◆ **Estratto della pagina**
Contratto di locazione concluso con la P.A.: tra rinnovazione necessariamente espressa e silenzio “significativo”

Gian Andrea Chiesi
08 Febbraio 2019

Il tema della forma richiesta per la stipulazione di validi contratti ad opera della P.A. si intreccia con quello, strettamente connesso, della forma richiesta per la rinnovazione del vincolo e, in specie per ciò che concerne i contratti di durata, della possibilità di un loro rinnovo tacito...
Massima

In materia di contratti di locazione conclusi dalla P.A., la relativa stipulazione deve necessariamente avvenire in forma scritta a pena di nullità e, conseguentemente, deve escludersi la possibilità di una rinnovazione tacita per facta concludentia, posto che, altrimenti, si perverrebbe all'effetto di eludere il requisito formale suddetto. Tuttavia, quando la rinnovazione dell'originario contratto di locazione immobiliare stipulato in forma scritta sia prevista da apposita clausola contrattuale per un tempo predeterminato e sia subordinata al mancato invio di una disdetta del contratto entro un termine dalle parti prestabilito, la rinnovazione tacita per l'omesso invio di tale disdetta deve reputarsi ammissibile, in quanto la previsione della clausola, da un lato, non elude la necessità della forma scritta, e, dall'altro, attesa la predeterminazione della durata del periodo di rinnovazione, consente agli organi della P.A., deputati alla valutazione degli impegni di spesa e dei vincoli di bilancio correlati all'eventuale rinnovazione, di considerare l'opportunità, o meno, di avvalersi della disdetta.

◆ **Lavoro richiesto**
Prosegui il testo sulla locazione stipulata con la P.A. a partire dall'ultima frase riportata. Non occorre consultare i record.

◆ **Estratti del dataset**
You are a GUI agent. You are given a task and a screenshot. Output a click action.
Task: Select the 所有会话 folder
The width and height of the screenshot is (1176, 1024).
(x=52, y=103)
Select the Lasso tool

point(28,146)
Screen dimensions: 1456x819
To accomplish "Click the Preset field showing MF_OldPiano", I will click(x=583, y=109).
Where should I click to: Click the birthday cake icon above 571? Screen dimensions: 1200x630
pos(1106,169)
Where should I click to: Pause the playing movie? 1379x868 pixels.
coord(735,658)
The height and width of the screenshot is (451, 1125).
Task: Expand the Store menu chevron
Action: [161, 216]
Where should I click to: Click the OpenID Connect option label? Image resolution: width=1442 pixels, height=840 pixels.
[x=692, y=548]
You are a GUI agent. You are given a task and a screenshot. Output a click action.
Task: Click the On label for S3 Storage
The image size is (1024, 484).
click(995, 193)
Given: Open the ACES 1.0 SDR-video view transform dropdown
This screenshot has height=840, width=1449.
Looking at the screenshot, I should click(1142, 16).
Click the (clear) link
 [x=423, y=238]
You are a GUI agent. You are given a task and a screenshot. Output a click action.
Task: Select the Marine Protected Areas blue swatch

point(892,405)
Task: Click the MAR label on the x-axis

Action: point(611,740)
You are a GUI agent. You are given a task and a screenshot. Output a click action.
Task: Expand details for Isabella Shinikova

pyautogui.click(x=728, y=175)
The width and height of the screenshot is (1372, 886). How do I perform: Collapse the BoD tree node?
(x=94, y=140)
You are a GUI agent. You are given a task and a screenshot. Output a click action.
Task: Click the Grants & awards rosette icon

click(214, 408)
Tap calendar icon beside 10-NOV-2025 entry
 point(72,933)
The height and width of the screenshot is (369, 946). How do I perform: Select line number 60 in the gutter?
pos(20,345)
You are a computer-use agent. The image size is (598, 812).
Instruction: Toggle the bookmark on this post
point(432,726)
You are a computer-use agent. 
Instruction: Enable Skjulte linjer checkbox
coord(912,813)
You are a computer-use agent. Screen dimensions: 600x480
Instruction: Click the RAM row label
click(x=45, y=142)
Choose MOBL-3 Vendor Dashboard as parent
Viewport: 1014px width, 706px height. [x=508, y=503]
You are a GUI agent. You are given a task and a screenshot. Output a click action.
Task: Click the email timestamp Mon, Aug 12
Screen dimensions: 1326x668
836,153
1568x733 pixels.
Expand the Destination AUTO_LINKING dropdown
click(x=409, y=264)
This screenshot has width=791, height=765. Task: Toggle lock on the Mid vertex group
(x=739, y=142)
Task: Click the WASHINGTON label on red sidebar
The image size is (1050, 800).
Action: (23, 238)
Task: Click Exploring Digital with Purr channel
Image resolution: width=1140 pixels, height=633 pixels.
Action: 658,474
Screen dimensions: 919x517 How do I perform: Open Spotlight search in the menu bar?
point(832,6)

◆ **Risposta**
Il caso

A seguito della conclusione, con Tizio, di un contratto di locazione ad uso diverso da quello abitativo, l'Amministrazione conduttrice Alfa (nella specie, un Ministero) comunica al locatore formale recesso dal contratto medesimo; ciononostante, (a) provvede alla riconsegna solo parziale del compendio immobiliare e (b) rispetto all'occupazione della porzione residua provvede al pagamento, in favore del locatore, di una “somma pari al canone pagato nell'ultimo anno di vigenza della locazione" (così, nell'esposizione dei fatti, la sentenza in esame).

Inutilmente richiesta alla P.A., in conseguenza dell'esercitato recesso, la restituzione dell'intero compendio immobiliare, Tizio agisce, quindi, in giudizio, intimando sfratto per finita locazione chiedendo altresì, in subordine ed in caso di opposizione, accertarsi l'avvenuta risoluzione del contratto, con condanna dell'Amministrazione al rilascio della consistenza immobiliare ancora detenuta.

Nel costituirsi, il Ministero si oppone all'intimato sfratto, dando atto che effettivamente il contratto di locazione era scaduto, ma sostenendo - per quanto in questa sede rileva - che, ciononostante, dalla data di cessazione degli effetti del negozio era stata comunque corrisposta agli aventi diritto una somma pari al canone pagato nell'ultimo anno di vigenza della locazione, con il pieno consenso della parte locatrice, di talché doveva ritenersi tacitamente rinnovato.

Denegata la convalida e concessa, tuttavia, l'ordinanza provvisoria di rilascio ex art. 665 c.p.c., il Tribunale reggino accoglie, infine, la domanda del locatore, dichiarando risolto il contratto alla data di produzione degli effetti del recesso comunicato al locatore dalla P.A. conduttrice.

La questione

La questione in esame è la seguente: è ammissibile una rinnovazione o prosecuzione tacita del rapporto di locazione di cui sia parte Pubblica Amministrazione, una volta cessati gli effetti del contratto originario?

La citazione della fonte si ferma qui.